On Sunday afternoons, Globo premiered Jonny Quest and the British supermarionation series, Thunderbirds, in the first week, both of which achieved great success among children at the time. TV Globo also showed the program Show da Noite, presented by theater author Gláucio Gil, who died in front of the cameras on his program on August 13, 1965, ten minutes after the introduction, when he said the text: "Today is Friday - Friday, August 13th. Bad day. But so far everything is going well, fortunately." This episode gave the station a macabre reputation in the media at the time.

This first phase of Globo was also responsible for the launch in Brazil of American series such as: Bewitched, The Beverly Hillbillies, The Munsters, A Ilha dos Birutas, The Travels of Jaimie McPheeters, Mister Ed, Ben Casey, I Dream of Jeannie and Batman. At that time, Globo also included feature film sessions presented by famous actors, such as Romance na Tarde, presented by Norma Blum, Sessão das Dez, presented by Célia Biar, and later, in 1967, Sessão da Meia Noite, presented by Augusto César Vanucci.

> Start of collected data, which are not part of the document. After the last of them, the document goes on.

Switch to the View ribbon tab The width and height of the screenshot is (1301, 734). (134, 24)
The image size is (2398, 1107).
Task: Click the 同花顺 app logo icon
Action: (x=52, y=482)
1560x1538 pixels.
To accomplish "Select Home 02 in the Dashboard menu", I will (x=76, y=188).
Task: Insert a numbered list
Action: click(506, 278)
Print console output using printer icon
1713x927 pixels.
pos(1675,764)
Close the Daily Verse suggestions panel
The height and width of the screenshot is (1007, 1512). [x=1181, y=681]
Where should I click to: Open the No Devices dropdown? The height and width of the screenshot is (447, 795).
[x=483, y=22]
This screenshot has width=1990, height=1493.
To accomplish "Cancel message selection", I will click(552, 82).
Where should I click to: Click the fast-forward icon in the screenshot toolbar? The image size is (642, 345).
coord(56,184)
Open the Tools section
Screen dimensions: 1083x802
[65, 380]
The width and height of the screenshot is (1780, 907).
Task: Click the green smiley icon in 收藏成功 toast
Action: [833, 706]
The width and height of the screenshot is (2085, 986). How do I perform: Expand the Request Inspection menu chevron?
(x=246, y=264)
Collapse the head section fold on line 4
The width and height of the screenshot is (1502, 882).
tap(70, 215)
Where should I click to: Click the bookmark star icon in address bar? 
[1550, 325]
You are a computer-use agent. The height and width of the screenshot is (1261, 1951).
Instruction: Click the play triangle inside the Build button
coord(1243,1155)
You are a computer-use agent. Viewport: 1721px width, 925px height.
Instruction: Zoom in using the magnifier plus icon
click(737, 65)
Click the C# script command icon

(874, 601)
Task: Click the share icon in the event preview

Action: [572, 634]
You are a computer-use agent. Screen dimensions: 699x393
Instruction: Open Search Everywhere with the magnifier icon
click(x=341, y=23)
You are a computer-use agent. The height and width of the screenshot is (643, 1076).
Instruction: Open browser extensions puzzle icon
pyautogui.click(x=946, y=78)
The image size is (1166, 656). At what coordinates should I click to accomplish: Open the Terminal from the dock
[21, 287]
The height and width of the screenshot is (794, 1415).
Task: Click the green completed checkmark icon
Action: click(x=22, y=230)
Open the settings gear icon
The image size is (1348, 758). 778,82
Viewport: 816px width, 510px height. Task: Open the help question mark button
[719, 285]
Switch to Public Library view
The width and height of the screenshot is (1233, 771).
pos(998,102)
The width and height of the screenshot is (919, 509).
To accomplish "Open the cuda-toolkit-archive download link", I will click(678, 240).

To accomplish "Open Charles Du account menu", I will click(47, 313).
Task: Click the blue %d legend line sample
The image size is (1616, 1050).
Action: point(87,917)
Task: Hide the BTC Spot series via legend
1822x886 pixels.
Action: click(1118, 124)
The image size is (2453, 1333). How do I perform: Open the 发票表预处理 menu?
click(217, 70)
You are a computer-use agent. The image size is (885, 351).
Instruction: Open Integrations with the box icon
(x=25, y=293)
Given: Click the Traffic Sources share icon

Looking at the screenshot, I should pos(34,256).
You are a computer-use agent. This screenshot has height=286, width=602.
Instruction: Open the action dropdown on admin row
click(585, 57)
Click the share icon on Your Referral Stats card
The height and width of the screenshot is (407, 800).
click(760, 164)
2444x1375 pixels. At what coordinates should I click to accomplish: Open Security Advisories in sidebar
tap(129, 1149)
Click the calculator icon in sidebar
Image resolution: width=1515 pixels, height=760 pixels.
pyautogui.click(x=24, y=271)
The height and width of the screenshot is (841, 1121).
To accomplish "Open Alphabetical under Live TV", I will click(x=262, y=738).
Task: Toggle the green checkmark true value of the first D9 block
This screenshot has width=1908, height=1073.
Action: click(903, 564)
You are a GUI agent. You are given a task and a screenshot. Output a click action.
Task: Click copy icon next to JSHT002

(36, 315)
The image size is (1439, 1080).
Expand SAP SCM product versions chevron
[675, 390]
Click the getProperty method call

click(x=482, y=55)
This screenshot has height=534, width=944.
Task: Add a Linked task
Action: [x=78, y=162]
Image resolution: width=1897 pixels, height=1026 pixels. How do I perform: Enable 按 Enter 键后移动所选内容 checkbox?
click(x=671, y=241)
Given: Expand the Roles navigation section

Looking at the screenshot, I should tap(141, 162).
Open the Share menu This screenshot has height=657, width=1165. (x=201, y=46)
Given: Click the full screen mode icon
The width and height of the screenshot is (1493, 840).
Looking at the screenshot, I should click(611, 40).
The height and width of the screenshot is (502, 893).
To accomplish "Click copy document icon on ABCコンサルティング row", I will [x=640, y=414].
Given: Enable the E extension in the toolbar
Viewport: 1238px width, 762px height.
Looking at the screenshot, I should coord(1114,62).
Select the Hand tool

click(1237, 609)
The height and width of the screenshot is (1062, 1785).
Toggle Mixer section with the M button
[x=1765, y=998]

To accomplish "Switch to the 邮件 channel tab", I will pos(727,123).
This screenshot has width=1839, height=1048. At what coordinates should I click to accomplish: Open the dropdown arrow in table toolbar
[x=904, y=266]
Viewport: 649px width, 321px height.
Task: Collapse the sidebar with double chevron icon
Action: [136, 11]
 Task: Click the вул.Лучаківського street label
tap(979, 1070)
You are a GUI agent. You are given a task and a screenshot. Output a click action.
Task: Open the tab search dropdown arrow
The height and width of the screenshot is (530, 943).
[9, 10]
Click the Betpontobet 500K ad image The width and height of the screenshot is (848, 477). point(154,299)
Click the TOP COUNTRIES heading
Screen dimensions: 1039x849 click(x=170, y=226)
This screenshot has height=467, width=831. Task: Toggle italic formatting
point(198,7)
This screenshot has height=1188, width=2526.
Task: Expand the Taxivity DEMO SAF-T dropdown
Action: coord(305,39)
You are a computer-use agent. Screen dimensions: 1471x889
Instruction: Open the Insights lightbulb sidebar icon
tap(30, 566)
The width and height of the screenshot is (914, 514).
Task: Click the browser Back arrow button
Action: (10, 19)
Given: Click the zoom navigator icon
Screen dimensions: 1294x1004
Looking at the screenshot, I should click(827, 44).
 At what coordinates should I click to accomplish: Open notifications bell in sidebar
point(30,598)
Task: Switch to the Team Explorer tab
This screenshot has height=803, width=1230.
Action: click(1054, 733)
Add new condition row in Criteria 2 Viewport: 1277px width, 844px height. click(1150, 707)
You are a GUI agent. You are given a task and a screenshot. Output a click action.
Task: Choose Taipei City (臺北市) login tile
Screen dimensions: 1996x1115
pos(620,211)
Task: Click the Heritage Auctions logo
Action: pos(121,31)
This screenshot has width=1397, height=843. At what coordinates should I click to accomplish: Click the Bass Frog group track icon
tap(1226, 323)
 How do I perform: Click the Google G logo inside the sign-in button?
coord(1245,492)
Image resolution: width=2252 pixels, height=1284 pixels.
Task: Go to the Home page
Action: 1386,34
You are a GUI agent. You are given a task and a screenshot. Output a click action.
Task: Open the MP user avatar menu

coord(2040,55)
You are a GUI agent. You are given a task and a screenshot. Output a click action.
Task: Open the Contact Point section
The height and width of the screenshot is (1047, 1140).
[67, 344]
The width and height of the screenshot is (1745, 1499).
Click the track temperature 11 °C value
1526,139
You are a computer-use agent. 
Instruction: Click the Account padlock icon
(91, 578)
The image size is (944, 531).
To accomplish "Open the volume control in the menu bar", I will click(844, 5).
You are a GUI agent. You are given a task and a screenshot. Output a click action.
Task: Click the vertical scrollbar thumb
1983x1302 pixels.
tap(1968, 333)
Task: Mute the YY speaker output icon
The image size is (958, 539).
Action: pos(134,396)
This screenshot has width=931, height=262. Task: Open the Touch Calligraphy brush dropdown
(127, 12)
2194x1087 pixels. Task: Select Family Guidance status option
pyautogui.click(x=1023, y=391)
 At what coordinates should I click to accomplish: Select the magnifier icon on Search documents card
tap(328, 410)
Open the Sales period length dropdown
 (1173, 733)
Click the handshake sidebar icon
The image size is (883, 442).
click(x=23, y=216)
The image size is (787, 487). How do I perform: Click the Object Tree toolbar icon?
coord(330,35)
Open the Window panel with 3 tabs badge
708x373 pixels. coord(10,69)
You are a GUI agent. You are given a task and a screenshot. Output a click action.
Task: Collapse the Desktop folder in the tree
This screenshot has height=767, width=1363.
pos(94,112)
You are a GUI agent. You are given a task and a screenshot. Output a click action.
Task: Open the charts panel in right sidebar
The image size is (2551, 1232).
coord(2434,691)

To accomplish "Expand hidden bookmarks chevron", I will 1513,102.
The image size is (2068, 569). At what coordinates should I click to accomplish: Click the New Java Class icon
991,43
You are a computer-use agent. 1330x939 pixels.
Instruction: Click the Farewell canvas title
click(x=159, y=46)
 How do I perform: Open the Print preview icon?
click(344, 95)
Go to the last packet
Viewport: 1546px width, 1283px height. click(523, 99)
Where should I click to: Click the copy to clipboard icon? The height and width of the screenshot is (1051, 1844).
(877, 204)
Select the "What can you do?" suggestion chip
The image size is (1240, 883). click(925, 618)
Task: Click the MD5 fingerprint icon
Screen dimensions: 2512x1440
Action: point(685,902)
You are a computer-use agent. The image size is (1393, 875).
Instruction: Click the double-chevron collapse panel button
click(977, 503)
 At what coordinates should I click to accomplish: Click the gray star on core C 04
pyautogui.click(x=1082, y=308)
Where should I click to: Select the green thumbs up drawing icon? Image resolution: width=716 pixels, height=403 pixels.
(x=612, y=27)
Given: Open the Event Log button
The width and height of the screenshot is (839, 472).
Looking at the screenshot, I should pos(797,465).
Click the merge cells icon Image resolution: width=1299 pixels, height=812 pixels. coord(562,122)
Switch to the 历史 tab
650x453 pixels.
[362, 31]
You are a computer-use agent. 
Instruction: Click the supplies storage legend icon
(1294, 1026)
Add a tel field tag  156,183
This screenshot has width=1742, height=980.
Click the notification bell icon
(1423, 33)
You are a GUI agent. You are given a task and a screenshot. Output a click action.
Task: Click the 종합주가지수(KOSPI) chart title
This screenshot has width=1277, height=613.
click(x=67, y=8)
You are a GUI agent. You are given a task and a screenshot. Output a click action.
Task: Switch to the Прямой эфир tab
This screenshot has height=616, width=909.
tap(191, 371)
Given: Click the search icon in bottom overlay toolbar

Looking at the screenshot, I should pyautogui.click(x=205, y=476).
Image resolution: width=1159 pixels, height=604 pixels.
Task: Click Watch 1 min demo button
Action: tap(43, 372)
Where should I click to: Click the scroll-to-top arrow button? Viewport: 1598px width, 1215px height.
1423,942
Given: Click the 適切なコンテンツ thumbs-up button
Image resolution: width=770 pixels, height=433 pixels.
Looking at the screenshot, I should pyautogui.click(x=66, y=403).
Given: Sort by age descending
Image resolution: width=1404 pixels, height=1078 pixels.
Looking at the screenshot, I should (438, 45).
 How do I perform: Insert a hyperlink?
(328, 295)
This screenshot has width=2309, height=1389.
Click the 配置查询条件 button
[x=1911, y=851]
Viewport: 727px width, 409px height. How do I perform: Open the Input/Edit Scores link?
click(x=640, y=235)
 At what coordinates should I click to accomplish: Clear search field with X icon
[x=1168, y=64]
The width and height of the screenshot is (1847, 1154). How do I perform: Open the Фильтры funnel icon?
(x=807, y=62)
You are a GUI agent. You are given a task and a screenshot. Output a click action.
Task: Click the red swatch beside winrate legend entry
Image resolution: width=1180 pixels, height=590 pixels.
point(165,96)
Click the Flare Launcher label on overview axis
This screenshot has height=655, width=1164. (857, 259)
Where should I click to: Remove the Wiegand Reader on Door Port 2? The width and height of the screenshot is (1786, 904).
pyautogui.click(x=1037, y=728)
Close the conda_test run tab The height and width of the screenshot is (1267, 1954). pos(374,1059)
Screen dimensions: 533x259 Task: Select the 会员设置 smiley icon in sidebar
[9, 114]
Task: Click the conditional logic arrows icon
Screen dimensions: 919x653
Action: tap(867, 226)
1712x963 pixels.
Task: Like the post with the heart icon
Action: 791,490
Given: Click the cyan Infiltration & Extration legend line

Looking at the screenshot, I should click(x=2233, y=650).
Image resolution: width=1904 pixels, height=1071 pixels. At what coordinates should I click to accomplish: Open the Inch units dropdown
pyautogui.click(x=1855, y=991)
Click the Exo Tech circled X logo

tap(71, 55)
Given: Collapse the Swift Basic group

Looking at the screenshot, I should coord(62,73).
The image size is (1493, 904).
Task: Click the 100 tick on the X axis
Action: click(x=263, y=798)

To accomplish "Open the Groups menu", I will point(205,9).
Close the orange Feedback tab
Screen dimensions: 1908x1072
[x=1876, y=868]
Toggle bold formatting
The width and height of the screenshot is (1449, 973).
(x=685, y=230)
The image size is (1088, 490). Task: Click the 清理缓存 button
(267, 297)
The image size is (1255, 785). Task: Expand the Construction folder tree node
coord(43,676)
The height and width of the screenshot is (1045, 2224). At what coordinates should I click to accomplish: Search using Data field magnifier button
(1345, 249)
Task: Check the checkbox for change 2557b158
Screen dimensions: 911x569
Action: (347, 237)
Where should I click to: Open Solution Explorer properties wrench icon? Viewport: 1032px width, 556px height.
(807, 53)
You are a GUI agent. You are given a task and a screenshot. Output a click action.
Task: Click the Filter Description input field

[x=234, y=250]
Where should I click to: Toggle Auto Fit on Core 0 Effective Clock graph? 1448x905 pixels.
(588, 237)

Another program shown first-hand in this first phase of the network was the series produced as a film by Herbert Richers in partnership with the newspaper O Globo, 22-2000 Cidade Aberta, featuring Jardel Filho in the role of a reporter who helped the police solve complicated cases, a character taken from the film Paraíba, Life and Death of a Bandit.

==Technical information==
===Subchannels===

| Channel | Video | Aspect | Short name | Programming |
|---|---|---|---|---|
| 4.1 | 1080i | 16:9 | TV Globo | Main TV Globo Rio programming / TV Globo |

On June 16, 2008, the station started broadcasting in HD in Rio de Janeiro and surrounding areas. As of 2013, all of the network's news programs are filmed in widescreen.

===Analog-to-digital conversion===
Globo Rio discontinued its analog signal over VHF channel 4, on November 22, 2017, complying an order by ANATEL regarding the shutdown of analog television in Rio de Janeiro.

===DTV+===
TV Globo Rio was the first station to activate the DTV+ pilot service in some neighborhoods in Rio de Janeiro on April 29, 2025. The goal is to formally launch the service ahead of the 2026 FIFA World Cup.